| Problem requirements |
Go through the data and copy each line where the string "will" appears.

= Beginning of Section =

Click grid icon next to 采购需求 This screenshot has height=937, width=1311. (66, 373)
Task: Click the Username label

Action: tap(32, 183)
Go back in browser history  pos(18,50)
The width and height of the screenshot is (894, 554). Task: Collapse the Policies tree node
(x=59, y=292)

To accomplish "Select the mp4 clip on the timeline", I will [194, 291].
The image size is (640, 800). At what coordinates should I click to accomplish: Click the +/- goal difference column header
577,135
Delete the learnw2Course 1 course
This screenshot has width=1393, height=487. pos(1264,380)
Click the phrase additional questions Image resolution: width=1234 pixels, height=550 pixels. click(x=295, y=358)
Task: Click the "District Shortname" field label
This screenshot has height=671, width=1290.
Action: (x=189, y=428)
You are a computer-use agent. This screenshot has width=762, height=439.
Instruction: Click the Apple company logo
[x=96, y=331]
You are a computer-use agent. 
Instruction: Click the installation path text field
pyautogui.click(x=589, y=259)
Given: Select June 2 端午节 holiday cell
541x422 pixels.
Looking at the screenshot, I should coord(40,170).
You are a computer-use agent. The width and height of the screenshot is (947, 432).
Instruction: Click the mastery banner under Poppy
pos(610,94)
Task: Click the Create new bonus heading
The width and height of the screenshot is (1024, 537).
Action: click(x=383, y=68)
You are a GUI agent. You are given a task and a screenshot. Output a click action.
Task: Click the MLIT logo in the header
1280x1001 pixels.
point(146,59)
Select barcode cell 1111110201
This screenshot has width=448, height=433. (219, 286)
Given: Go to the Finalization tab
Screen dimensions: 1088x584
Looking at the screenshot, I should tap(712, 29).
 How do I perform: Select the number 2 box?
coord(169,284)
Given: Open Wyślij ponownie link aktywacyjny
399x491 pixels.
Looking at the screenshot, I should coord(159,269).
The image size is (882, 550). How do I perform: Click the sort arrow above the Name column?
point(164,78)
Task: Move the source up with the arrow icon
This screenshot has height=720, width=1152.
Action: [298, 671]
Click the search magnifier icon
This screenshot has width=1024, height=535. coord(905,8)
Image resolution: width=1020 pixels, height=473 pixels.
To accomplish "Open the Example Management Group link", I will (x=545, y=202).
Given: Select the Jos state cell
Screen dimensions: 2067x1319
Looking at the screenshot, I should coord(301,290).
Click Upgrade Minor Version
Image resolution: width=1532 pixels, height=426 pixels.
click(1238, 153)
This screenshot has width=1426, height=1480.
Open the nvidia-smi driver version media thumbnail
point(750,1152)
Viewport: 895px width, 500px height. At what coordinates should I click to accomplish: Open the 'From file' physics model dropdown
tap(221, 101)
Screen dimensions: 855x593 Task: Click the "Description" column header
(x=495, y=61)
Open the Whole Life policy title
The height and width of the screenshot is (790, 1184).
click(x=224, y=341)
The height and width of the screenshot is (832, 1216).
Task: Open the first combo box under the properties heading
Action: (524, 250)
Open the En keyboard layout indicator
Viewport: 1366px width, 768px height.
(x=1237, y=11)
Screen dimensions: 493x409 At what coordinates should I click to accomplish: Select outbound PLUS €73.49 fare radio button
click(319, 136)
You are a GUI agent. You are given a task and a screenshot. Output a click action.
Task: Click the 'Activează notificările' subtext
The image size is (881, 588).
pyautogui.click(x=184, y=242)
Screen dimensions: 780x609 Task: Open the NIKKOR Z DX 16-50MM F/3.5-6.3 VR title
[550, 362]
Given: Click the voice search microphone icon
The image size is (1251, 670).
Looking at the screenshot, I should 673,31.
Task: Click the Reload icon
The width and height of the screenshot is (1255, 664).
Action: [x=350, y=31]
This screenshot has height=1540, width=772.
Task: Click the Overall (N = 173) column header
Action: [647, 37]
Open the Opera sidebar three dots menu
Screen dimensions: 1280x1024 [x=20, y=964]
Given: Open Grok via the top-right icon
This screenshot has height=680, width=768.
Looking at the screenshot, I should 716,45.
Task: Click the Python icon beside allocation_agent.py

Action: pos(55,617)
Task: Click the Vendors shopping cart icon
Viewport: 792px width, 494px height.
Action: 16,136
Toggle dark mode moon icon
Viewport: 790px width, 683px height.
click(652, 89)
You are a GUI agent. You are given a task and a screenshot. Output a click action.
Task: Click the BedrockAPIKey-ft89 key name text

= End of Section =

| Problem solution |
To accomplish "Select the mp4 clip on the timeline", I will [194, 291].
To accomplish "Open the Example Management Group link", I will (x=545, y=202).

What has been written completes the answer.